* _Exercise tasks_
**1)** According to the text on generative AI, what problem is accelerated discovery mainly meant to tackle?
**2)** Print the stretch of the generative AI text from "And of course, an" through "for drug discovery.".
**3)** Carry on the text about generative AI from the point where it stops.

Some of the most promising areas are drug discovery and material science, where the sheer number of possible combinations of molecules and compounds makes the hit rate of discovery very low and the process extremely expensive. For instance, predicting the 3D structure of protein from the genetic sequence is one of the oldest and grandest challenges in biology. Once the shape of a protein is understood, we can produce targeted drugs.

Another area where generative AI is widely used is the creation of synthetic data: data which is indistinguishable from real data given a specific use, yet synthetic. In finance, this is used to generate large amounts of credit card fraud data to better train fraud models, or to generate trading strategies to fine tune investment models, or to improve anomaly detection by learning the difference between regular and anomalous behavior. In healthcare, synthetic patient data is used to facilitate sharing data across medical institutions and for research purposes without compromising on patient privacy. It must be also said that generating useful synthetic data is not a trivial problem, and the applicability is so far limited to specific use cases.

And of course, an entire cottage industry of fakes has emerged as a side effect of these capabilities, with more and more sophisticated data, images and narratives being generated algorithmically, indistinguishable from real material.

Why is this important?

At present we see generative AI being explored and applied for some key reasons:

Accelerated discovery. This is mainly to tackle the needle-in-the-haystack problem, and to narrow down the search for discovery to promising options very early on in the discovery process. This is particularly promising for drug discovery.

Product design. The focus is on combinatorial-based innovation and on the generation of objects and product blueprints that explore combinations of design variables beyond human ability.

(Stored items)
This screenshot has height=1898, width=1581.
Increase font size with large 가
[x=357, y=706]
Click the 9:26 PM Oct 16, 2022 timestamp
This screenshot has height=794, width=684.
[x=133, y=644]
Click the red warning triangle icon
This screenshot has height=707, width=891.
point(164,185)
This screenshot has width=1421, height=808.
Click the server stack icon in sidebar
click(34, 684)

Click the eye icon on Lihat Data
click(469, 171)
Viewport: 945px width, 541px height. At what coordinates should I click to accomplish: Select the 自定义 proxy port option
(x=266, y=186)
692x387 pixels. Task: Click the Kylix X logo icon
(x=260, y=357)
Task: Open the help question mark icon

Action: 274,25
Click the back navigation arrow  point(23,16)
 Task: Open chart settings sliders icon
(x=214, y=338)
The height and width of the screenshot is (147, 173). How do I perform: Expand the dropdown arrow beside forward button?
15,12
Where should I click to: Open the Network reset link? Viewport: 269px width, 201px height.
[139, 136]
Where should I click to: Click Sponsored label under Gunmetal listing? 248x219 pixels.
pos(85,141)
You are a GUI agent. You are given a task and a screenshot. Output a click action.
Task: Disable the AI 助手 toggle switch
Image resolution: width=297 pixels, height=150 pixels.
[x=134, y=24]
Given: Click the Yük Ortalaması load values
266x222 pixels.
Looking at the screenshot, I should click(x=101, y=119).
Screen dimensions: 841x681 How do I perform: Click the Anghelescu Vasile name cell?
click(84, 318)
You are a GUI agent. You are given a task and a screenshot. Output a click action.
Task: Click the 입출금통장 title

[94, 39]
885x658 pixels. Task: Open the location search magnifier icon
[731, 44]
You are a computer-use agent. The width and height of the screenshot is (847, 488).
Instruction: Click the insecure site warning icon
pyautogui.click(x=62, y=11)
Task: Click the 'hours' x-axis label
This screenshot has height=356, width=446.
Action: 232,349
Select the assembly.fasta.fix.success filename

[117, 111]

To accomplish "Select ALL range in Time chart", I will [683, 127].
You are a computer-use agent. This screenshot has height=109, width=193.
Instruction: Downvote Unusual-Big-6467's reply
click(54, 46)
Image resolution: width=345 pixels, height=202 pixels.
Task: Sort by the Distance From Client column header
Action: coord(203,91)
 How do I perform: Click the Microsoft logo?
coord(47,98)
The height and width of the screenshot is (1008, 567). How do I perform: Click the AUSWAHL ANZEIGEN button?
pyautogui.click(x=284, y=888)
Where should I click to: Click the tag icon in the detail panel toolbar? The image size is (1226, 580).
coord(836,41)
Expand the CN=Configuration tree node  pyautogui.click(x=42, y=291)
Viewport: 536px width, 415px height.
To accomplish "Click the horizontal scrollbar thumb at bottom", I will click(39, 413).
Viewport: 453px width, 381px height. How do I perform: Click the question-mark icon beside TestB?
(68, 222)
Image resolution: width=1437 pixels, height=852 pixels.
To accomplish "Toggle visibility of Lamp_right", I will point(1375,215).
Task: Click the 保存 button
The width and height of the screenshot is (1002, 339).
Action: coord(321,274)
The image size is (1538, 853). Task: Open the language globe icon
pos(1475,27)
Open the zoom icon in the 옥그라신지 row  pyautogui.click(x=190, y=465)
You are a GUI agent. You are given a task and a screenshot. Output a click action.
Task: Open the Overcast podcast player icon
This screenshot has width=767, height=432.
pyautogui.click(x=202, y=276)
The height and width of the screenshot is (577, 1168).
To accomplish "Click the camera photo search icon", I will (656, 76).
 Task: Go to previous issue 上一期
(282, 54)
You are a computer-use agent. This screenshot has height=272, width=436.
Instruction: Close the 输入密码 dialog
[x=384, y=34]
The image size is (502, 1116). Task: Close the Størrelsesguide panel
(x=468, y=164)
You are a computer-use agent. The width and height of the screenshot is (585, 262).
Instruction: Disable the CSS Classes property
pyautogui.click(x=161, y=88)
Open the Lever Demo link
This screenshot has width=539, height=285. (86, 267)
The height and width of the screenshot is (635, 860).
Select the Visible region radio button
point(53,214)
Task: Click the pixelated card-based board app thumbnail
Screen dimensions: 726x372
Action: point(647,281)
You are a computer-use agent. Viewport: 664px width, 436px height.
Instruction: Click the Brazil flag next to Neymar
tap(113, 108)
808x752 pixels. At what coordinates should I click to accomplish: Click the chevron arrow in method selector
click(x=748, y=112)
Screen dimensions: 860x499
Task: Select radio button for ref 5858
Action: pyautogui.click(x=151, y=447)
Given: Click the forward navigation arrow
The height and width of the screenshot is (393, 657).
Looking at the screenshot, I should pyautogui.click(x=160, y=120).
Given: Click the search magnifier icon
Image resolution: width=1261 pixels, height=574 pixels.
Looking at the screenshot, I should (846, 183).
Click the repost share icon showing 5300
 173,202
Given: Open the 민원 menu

* _Solved problems_
**1)** The needle-in-the-haystack problem.

**2)**
And of course, an entire cottage industry of fakes has emerged as a side effect of these capabilities, with more and more sophisticated data, images and narratives being generated algorithmically, indistinguishable from real material.

Why is this important?

At present we see generative AI being explored and applied for some key reasons:

Accelerated discovery. This is mainly to tackle the needle-in-the-haystack problem, and to narrow down the search for discovery to promising options very early on in the discovery process. This is particularly promising for drug discovery.

**3)**
Anomaly detection. Broadly speaking this implies learning normal and anomaly behaviour from complex data. Once achieved, we can detect anomalies but also generate scenarios and simulations that represent unseen anomalies or fraud attempts.

Synthetic data. This serves to create data that does not have sensitivity, privacy, proprietary, or licensing constraints. Furthermore, this can be used to generate data for training purposes, and alleviate the need to collect real data.

But why is this important?

Think, for instance, at how we deal with anomaly detection. One thing is to design tools that detect anomalies well, something commonly done with rule-based systems, statistics and Machine Learning. Another is to generate, or “invent”, anomalies that we have never seen and that could emerge in the future. Similarly, one thing is to support drug development by helping predict drug efficacy, another is to explore the space of candidate drugs to generate options for more rapid design and test.

While we are far from the availability of tools that replace human creativity, we do have available a range of tools that can support the process of innovation and invention. We see these tools as promising to support the design of new products, services or business models through the generation of new, surprising options. It is a nascent field, but one worth paying attention to for its potentially profound implications.